The text "welcome XXX, university of beijing, university of council" is entered into the named entity recognition model for processing to determine candidate entities that the text includes. Since the candidate entities include a person name, an organization name, or a date, the text is known to include 2 candidate entities, which are "XXX" and "university of beijing", respectively. Inputting the text 'welcome XXX and Beijing university of Hospital' to a theme recognition model for processing, and recognizing the theme category of the text as an administrative class. Furthermore, since the topic type of the text corresponds to the administrative topic, the vector sets corresponding to the candidate entities "XXX" and "university of beijing" are input into the emotion recognition model, and the emotional tendency of the text to the candidate entities "XXX" and "university of beijing" is obtained, it is determined that the text is not an abnormal text under the administrative topic, that is, the text is not an administrative text.

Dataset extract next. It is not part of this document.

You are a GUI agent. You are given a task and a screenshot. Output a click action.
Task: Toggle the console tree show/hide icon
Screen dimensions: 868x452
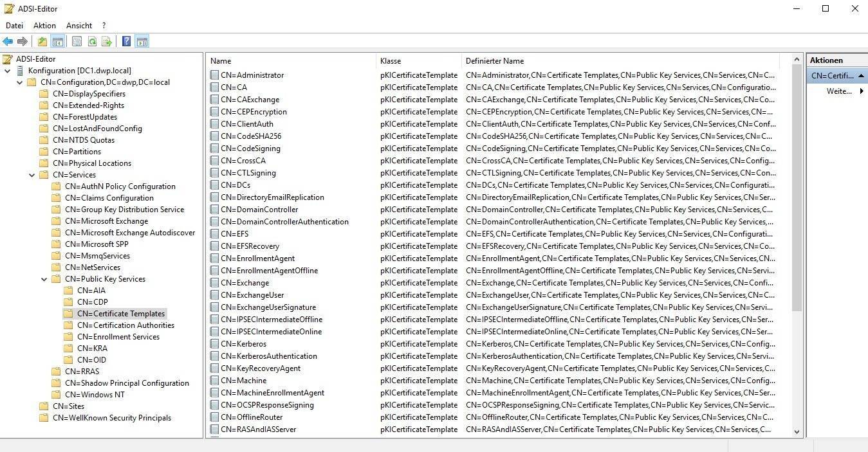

The text "insist on policies and guidelines for XXX" is entered into the named entity recognition model for processing to determine candidate entities that the text includes. Since the candidate entity includes a person name, an organization name, or a date, the text is known to include the candidate entity "XXX". The text "insist on policies and policies for XXX" is input into the topic identification model for processing, and the topic category of the text is identified as the administrative category. Furthermore, as the topic type of the text corresponds to the administrative topic, the vector set corresponding to the candidate entity "XXX" is input into the emotion recognition model, and the emotional tendency of the text to the candidate entity "XXX" is negative, it is determined that the text is an abnormal text under the administrative topic, that is, the text is the administrative text.
Further, the system 100 may be regarded as a short message sending platform system, the text sending end 100 is a client a sending a short message, the text receiving end 120 is a client B receiving the short message, and the server 130 is usually a server platform deployed by a communication operator, in which a device for identifying whether the short message text is an abnormal text in a theme is resident. At this time, when the user sends the short message to the client B through the client a, the client a will send the short message to the server platform first, and after the device in the server platform receives the short message, the short message is used as the short message to be identified to identify the abnormal short message. If the identification result shows that the short message is not an abnormal short message, the service end platform forwards the short message to the client B, and if the identification result shows that the short message is an abnormal short message, the service end platform intercepts the short message to avoid the abnormal short message from being directly sent to the client B.
According to one embodiment of the invention, the server 130 in the system 100 described above may be implemented by a computing device 200 as described below. FIG. 2 shows a block diagram of a computing device 200, according to one embodiment of the invention.
As shown in FIG. 2, in a basic configuration 202, a computing device 200 typically includes a system memory 206 and one or more processors 204. A memory bus 208 may be used for communication between the processor 204 and the system memory 206.
Depending on the desired configuration, the processor 204 may be any type of processing, including but not limited to: a microprocessor (μ P), a microcontroller (μ C), a Digital Signal Processor (DSP), or any combination thereof. The processor 204 may include one or more levels of cache, such as a level one cache 210 and a level two cache 212, a processor core 214, and registers 216. Example processor cores 214 may include Arithmetic Logic Units (ALUs), Floating Point Units (FPUs), digital signal processing cores (DSP cores), or any combination thereof. The example memory controller 218 may be used with the processor 204, or in some implementations the memory controller 218 may be an internal part of the processor 204.
Depending on the desired configuration, system memory 206 may be any type of memory, including but not limited to: volatile memory (such as RAM), non-volatile memory (such as ROM, flash memory, etc.), or any combination thereof. System memory 206 may include an operating system 220, one or more programs 222, and program data 224. In some implementations, the program 222 can be arranged to execute instructions on the operating system with the program data 224 by the one or more processors 204.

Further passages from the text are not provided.